Task brief: Return every line of the records below, unchanged, from the line containing "has width=714, height=556." down to the line containing "I want to click on legend-label: non-allemand, so", with both of those lines included.

Data for this task:
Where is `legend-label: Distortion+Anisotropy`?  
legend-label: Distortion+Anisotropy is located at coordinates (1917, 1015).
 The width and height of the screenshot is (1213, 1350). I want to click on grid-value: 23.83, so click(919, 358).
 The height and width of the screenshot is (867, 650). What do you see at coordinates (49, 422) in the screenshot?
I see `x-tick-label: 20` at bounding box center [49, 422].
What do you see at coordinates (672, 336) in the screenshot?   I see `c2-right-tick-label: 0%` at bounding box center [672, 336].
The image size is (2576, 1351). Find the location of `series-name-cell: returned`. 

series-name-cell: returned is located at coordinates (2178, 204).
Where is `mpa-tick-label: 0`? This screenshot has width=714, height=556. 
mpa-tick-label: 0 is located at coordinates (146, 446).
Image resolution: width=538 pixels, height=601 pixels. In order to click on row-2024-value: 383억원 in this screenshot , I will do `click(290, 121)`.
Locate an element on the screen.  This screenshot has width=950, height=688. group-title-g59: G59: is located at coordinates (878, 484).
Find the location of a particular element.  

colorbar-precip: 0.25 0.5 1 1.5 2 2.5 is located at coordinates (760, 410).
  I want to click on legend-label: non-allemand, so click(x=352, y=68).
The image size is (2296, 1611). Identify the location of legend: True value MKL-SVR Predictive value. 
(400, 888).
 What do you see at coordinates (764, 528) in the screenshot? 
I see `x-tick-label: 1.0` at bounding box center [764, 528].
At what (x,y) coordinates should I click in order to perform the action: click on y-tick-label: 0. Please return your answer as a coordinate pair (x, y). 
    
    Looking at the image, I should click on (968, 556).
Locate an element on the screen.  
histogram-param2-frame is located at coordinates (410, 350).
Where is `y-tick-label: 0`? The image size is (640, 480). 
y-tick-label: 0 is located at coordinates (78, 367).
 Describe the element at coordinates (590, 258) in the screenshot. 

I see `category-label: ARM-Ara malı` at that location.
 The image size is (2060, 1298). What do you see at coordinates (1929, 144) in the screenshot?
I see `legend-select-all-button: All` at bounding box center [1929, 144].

Output of the task:
Where is `mpa-tick-label: 0`? This screenshot has width=714, height=556. 
mpa-tick-label: 0 is located at coordinates (146, 446).
Image resolution: width=538 pixels, height=601 pixels. In order to click on row-2024-value: 383억원 in this screenshot , I will do `click(290, 121)`.
Locate an element on the screen.  This screenshot has width=950, height=688. group-title-g59: G59: is located at coordinates (878, 484).
Find the location of a particular element.  

colorbar-precip: 0.25 0.5 1 1.5 2 2.5 is located at coordinates (760, 410).
  I want to click on legend-label: non-allemand, so click(x=352, y=68).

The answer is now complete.